(Some rows)
===============

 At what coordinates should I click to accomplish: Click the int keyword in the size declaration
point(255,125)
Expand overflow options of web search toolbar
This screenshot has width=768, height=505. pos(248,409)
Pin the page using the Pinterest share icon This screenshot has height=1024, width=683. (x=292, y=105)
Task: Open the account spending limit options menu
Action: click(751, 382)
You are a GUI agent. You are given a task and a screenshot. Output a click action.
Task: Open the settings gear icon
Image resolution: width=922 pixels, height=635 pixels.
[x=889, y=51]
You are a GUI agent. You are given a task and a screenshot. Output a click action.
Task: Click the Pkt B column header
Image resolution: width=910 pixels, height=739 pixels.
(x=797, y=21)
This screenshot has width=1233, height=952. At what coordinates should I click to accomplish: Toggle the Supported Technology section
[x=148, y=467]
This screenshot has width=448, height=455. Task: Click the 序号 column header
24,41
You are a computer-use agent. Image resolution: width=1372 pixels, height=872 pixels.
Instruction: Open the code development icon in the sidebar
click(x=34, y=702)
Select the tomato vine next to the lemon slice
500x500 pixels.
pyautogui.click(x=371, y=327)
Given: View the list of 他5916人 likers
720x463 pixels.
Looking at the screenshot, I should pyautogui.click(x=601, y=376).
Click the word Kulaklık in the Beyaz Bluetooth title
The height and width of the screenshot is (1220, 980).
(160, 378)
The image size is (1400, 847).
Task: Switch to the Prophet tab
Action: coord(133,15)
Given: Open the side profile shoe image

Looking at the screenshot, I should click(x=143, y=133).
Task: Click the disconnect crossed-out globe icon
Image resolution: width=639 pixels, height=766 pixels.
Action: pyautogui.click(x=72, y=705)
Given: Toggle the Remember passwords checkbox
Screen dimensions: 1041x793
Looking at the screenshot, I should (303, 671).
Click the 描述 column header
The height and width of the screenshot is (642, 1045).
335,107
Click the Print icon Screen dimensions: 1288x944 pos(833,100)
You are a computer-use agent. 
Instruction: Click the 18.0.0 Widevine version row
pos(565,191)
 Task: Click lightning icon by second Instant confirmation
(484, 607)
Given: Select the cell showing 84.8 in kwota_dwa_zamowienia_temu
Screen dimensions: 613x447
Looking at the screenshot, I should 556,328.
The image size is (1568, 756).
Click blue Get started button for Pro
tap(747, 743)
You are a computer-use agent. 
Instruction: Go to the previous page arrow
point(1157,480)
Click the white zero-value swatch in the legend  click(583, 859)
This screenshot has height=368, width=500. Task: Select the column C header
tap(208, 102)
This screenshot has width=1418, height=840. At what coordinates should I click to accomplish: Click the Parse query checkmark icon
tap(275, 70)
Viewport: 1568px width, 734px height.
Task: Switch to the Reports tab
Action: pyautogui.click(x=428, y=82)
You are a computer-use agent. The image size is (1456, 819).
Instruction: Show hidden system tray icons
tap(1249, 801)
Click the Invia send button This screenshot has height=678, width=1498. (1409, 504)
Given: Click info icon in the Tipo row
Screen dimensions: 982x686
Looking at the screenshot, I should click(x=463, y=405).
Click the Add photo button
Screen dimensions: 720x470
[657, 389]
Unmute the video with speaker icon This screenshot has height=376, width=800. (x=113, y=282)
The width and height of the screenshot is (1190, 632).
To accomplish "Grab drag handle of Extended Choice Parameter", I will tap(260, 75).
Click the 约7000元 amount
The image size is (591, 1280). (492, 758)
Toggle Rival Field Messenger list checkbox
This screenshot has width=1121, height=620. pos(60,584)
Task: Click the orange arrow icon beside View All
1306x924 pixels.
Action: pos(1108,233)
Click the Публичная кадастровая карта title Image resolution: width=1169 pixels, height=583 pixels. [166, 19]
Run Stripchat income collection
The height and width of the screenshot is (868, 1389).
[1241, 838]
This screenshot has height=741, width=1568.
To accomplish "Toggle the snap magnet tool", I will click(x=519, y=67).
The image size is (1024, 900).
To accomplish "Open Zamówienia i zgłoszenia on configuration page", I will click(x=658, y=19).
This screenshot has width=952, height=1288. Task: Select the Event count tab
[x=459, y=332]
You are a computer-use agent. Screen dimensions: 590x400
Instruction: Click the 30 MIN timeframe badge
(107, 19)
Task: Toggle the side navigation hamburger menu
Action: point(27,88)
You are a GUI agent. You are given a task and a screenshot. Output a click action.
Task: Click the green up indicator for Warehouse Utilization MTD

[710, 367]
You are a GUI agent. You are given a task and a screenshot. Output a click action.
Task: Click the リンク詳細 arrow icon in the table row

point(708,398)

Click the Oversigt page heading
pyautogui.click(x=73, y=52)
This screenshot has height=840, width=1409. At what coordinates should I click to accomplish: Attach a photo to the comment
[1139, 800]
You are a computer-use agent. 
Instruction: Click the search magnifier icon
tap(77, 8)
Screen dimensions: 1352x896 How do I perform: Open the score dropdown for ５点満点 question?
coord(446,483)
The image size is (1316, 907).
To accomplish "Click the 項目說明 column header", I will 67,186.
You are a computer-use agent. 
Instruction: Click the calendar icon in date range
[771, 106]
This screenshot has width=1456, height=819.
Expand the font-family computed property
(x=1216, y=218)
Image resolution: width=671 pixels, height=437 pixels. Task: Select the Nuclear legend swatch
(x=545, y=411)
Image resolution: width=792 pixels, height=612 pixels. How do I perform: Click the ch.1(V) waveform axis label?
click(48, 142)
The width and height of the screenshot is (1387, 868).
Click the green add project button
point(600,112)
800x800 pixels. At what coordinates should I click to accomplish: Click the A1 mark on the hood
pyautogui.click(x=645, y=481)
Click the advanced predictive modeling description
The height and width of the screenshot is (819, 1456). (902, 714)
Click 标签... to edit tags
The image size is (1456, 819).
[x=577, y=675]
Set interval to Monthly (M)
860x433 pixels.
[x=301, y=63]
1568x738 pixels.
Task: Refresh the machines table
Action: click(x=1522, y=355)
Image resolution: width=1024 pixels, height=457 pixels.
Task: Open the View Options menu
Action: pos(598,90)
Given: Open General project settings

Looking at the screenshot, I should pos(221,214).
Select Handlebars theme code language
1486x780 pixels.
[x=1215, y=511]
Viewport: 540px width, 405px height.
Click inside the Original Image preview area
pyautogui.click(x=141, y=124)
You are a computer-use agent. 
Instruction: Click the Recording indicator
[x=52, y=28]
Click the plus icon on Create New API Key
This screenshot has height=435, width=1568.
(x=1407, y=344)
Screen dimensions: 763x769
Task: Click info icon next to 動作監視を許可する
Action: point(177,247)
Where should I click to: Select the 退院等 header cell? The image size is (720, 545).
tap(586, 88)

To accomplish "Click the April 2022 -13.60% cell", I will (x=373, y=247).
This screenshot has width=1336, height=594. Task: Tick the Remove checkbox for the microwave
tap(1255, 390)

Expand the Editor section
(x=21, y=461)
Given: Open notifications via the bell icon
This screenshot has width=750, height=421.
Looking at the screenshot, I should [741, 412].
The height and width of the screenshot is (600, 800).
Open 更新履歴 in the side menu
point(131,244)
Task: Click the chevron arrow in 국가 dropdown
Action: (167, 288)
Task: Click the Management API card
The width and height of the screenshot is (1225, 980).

===============

How many lines in the rows above contain the string "project"? Reply with the number alone.

2